= Joyce Currie Little =

American computer scientist (1934–2023)

Joyce Currie Little (January 20, 1934 – October 1, 2023) was an American computer scientist, engineer, and educator. She was a professor and chairperson in the Department of Computer and Information Sciences at Towson University in Towson, Maryland.

==Background and education==
Little received a B.S. in Mathematics Education from the Northeast Louisiana University in 1957, an M.S. in applied mathematics from the San Diego State University in 1963, and a PhD in educational administration for computing services from the University of Maryland, College Park, in 1984.

==Career and achievements==
While in graduate school in San Diego, California, Joyce Currie Little worked in the aerospace industry as a computational test engineer.

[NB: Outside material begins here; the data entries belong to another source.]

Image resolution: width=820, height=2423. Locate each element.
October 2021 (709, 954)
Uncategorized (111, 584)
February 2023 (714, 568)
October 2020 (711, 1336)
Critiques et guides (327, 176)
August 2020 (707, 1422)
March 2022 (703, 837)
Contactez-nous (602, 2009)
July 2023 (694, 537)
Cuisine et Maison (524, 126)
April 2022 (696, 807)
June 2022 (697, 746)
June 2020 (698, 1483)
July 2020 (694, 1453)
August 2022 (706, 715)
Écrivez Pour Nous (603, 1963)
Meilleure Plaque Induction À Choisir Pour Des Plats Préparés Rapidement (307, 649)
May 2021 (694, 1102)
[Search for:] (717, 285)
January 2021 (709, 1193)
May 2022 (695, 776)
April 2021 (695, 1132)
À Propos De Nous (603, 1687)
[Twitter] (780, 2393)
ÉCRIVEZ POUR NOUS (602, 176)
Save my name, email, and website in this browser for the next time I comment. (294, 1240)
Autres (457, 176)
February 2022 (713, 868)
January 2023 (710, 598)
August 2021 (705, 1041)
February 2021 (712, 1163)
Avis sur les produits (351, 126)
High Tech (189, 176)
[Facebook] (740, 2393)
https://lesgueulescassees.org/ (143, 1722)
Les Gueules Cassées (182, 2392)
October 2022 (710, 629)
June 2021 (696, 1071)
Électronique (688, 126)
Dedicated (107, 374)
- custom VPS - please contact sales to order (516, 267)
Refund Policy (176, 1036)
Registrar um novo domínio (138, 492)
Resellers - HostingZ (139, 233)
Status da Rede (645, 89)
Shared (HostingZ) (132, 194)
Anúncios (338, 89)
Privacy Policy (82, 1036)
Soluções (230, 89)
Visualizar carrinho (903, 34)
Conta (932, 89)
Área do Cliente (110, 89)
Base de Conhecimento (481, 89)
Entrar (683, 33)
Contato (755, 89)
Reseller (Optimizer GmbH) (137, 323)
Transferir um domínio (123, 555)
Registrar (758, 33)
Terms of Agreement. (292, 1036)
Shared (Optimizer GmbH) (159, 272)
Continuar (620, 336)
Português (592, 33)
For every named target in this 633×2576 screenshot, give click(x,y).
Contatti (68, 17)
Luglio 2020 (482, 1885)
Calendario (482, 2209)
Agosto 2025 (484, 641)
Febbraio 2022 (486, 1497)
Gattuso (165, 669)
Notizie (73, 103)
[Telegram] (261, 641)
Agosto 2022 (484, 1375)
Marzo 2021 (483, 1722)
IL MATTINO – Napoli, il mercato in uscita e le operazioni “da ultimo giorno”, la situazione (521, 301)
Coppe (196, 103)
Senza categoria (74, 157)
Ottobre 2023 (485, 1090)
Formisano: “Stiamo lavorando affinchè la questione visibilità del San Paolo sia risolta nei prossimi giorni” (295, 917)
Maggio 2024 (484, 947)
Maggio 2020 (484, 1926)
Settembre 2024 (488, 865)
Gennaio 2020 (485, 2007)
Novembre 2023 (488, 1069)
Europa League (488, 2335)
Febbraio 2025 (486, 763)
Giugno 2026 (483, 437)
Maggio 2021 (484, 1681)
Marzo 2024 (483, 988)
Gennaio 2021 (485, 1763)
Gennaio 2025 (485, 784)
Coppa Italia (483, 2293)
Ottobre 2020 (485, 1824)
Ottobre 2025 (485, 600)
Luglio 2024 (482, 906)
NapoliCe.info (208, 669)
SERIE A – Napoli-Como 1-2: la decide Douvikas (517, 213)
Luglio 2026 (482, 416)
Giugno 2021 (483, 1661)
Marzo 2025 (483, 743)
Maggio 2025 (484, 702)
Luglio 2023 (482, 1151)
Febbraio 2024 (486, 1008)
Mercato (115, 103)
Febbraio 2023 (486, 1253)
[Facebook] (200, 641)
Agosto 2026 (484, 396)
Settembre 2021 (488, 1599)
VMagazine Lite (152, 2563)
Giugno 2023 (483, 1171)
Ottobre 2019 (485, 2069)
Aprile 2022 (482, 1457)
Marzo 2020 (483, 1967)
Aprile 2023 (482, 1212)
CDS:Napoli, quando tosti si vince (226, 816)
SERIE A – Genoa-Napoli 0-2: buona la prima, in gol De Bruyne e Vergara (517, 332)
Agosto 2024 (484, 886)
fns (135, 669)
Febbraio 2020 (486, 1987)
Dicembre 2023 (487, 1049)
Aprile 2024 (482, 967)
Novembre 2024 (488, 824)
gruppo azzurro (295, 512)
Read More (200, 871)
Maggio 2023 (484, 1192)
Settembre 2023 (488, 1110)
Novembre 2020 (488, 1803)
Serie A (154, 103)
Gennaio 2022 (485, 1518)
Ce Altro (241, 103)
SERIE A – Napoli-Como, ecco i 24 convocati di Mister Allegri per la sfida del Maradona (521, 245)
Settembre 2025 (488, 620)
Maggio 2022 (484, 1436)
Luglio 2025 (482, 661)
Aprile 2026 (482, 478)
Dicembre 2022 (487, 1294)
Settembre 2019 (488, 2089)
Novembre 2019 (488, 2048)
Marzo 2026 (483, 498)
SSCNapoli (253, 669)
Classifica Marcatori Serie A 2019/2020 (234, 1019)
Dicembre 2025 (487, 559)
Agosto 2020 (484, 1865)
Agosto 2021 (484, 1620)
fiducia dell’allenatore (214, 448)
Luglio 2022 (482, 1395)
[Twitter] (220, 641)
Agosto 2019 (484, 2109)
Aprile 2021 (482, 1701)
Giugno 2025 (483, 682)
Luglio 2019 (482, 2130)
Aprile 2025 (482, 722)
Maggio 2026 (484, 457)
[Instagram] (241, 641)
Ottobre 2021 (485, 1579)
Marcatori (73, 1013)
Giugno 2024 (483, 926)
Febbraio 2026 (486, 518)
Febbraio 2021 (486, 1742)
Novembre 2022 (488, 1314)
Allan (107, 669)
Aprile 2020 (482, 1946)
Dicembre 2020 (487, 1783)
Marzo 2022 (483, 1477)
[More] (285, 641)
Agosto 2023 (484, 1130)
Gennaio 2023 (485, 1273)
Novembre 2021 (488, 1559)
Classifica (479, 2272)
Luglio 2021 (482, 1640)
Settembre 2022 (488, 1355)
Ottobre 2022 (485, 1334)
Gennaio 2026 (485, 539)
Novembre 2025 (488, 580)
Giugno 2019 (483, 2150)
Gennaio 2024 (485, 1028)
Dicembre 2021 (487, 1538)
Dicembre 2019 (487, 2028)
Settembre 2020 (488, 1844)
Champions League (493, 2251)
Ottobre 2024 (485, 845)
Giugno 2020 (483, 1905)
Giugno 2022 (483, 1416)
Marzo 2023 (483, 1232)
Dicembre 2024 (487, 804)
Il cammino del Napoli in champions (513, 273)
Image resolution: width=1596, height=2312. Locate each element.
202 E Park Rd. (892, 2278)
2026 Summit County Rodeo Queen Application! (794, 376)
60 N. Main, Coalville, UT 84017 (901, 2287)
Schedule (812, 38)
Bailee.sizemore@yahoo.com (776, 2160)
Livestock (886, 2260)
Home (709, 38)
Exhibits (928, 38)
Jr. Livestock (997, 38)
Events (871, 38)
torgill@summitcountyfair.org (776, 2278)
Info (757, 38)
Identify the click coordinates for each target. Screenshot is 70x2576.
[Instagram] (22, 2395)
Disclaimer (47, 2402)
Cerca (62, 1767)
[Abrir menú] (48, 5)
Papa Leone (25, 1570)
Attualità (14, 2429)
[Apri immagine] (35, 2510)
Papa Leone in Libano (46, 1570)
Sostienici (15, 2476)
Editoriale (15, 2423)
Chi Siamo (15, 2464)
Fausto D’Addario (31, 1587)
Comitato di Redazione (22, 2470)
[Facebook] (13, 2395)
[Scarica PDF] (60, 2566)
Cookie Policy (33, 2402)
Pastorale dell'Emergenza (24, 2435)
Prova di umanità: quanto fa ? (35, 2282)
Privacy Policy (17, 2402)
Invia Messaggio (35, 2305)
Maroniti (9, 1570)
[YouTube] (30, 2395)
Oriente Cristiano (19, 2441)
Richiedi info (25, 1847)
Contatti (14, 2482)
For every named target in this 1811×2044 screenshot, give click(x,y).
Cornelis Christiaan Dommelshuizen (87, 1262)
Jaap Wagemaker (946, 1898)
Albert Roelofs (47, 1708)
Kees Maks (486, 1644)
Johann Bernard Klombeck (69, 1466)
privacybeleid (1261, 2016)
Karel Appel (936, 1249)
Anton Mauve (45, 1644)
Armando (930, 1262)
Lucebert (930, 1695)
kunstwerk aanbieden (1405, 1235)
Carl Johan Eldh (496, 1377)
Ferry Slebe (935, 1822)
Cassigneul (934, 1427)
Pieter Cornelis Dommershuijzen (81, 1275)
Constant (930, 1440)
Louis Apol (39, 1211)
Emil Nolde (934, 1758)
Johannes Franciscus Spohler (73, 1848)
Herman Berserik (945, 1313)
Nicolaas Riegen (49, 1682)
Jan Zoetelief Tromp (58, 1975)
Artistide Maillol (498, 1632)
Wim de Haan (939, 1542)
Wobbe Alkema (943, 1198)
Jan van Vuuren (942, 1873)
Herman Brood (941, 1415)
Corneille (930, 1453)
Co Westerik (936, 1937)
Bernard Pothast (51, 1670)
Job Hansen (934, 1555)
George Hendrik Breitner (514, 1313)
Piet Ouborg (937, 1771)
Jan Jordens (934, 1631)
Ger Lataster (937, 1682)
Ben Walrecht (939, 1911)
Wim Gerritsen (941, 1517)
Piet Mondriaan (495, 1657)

From 1957 to 1960, she developed programs to analyze data from models being tested in a wind tunnel for Convair Aircraft Corporation in San Diego.

After completing her M.S., Little moved to Maryland and accepted a position at Goucher College teaching statistics and managing a computer centre. She also began work on her Ph.D. at the University of Maryland, College Park. In 1967, she became the chairperson of the Computer and Information Systems Department at the Community College of Baltimore. She moved to Towson University in Towson, Maryland, in 1981, where she was named Chairperson of the Department of Computer & Information Sciences in 1984. She had been an active member of the Association for Computing Machinery (ACM) for many years and received their Distinguished Service Award in 1992.

Her service to the broad computing community spans some 20 years and includes significant contributions to curriculum development, certification standards, vocational education and professional ethics.

Little received the SIGCSE Award for Lifetime Service to the Computer Science Education Community for her contributions to computing in two-year colleges, certification, and professional development.

==Research interests==
Dr. Little's research interests included metrics and quality assurance in software engineering and social impact and cyber-ethics for workforce education. She has also been a strong advocate for the role of women in computing. Her later activities included a project on the evaluation of computer ethics courses in the Computer Science major at Towson University, and a project on the social impact of certification on the industry.

==Memberships==
- Fellow, Association for Computing Machinery
- Association for Information Technology Professionals
- Fellow, American Association for the Advancement of Science
- Institute of Electrical and Electronics Engineers
- International Society for Technology in Education
- Maryland Association for Educational Uses of Computers, Inc.

==Death==
Little died on October 1, 2023, at the age of 89.